Physics and Astronomy
Gabriel, Sonja (School: Nalanda College)
Hipp, Hannes (School: Municipal Budget Educational Institution "Secondary School No.4")
It is well known that pickles connected to DC voltage light up on the negatively charged electrode. We expected that performing the experiment with AC voltage would result in the pickle glowing at both sides because of the permanently changing flow direction of the current. Surprisingly, the pickle did only light up unilaterally. Looking at high-speed footage reveals that the glowing side only glows when the according electrode is negatively charged thus 50 times per second (50 Hz) matching the frequency of the used mains voltage (230 V).

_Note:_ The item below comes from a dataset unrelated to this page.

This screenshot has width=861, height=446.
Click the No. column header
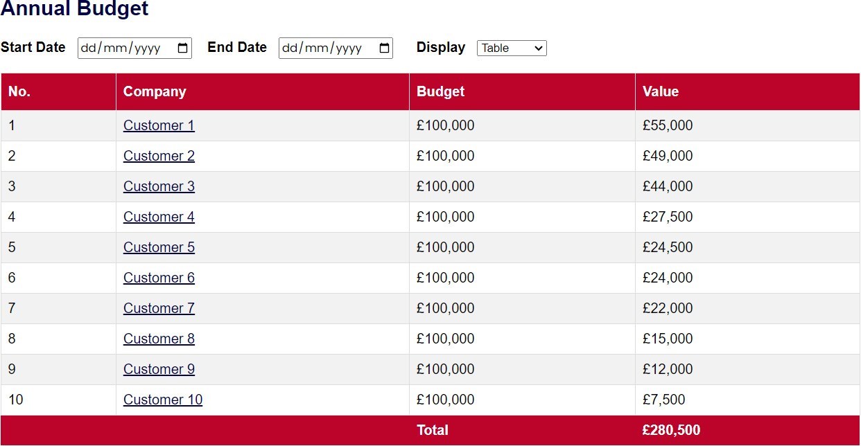coord(58,91)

The other side did not glow even though it was temporarily negatively charged. Using a model system based on a NaCl-solution, we could eliminate all biological factors. According to our hypothesis, the electrodes need to reach a certain temperature (approx. 100 °C) to start the glowing process. In conformity with the law of current and warming, the higher-resistance electrode warms up faster and thus starts to glow first. Our data suggests that as soon as the glowing process starts, the current decreases wherewith the less-resistance electrode is not able to reach the critical temperature. We performed several experiments to testify our hypothesis. Furthermore, a spectroscopic measurement shows that sodium atoms emit the yellow light we observed. A possible explanation is that a gas discharge in a thin steam layer around the electrode is the physical mechanism that stimulates these atoms. Even though we did not focus on developing a product as the result of our research, we detected a potential technical application.